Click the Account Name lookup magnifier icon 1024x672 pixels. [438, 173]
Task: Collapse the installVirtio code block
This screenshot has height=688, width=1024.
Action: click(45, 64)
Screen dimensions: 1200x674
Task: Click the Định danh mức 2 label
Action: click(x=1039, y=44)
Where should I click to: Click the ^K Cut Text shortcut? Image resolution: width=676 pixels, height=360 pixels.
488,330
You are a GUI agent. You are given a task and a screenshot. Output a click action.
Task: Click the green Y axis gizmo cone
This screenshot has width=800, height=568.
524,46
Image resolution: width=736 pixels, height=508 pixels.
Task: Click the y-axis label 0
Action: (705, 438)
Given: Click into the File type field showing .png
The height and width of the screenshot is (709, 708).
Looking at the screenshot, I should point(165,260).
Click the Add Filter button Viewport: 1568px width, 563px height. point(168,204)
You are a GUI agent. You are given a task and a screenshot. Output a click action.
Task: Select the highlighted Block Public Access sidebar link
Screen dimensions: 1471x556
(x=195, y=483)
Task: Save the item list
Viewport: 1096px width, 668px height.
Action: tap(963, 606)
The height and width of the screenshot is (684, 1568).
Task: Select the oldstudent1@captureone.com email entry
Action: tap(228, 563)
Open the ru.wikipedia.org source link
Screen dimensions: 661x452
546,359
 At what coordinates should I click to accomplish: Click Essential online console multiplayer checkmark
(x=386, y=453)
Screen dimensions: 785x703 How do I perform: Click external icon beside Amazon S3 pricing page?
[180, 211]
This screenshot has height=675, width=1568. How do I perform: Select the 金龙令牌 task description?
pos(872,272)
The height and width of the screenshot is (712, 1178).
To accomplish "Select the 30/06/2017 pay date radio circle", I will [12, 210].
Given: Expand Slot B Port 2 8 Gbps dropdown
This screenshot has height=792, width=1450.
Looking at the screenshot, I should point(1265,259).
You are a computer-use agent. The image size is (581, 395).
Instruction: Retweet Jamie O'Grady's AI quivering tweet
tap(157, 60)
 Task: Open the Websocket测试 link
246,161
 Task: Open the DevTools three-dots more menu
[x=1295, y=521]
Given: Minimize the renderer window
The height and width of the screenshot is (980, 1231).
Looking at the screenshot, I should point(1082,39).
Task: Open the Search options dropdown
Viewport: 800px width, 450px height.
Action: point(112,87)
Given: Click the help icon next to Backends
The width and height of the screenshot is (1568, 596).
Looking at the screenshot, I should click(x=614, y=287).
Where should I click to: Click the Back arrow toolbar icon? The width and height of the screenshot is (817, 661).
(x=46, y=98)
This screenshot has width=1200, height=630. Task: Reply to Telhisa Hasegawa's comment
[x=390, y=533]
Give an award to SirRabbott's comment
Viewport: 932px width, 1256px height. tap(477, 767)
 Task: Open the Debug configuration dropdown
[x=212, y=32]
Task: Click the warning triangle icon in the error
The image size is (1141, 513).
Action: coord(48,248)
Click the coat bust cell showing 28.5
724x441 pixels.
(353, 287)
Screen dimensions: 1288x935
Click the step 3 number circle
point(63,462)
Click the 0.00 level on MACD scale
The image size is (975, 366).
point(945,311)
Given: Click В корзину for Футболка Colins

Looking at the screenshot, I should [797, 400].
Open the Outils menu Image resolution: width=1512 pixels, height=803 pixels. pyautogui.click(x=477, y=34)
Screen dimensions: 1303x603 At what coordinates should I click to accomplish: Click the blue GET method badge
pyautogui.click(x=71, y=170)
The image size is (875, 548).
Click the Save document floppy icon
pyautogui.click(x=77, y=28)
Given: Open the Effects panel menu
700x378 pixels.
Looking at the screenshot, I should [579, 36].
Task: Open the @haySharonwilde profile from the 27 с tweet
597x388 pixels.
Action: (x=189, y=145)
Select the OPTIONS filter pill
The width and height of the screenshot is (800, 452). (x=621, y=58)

------------------------------

**TASK INSTRUCTIONS:** Repeat the entries above verbatim, but only from the line that has "This screenshot has width=800, height=568." down to the line that has "The height and width of the screenshot is (712, 1178).", inclusive.

**WRITTEN ANSWER:**
This screenshot has width=800, height=568.
524,46
Image resolution: width=736 pixels, height=508 pixels.
Task: Click the y-axis label 0
Action: (705, 438)
Given: Click into the File type field showing .png
The height and width of the screenshot is (709, 708).
Looking at the screenshot, I should point(165,260).
Click the Add Filter button Viewport: 1568px width, 563px height. point(168,204)
You are a GUI agent. You are given a task and a screenshot. Output a click action.
Task: Select the highlighted Block Public Access sidebar link
Screen dimensions: 1471x556
(x=195, y=483)
Task: Save the item list
Viewport: 1096px width, 668px height.
Action: tap(963, 606)
The height and width of the screenshot is (684, 1568).
Task: Select the oldstudent1@captureone.com email entry
Action: tap(228, 563)
Open the ru.wikipedia.org source link
Screen dimensions: 661x452
546,359
 At what coordinates should I click to accomplish: Click Essential online console multiplayer checkmark
(x=386, y=453)
Screen dimensions: 785x703 How do I perform: Click external icon beside Amazon S3 pricing page?
[180, 211]
This screenshot has height=675, width=1568. How do I perform: Select the 金龙令牌 task description?
pos(872,272)
The height and width of the screenshot is (712, 1178).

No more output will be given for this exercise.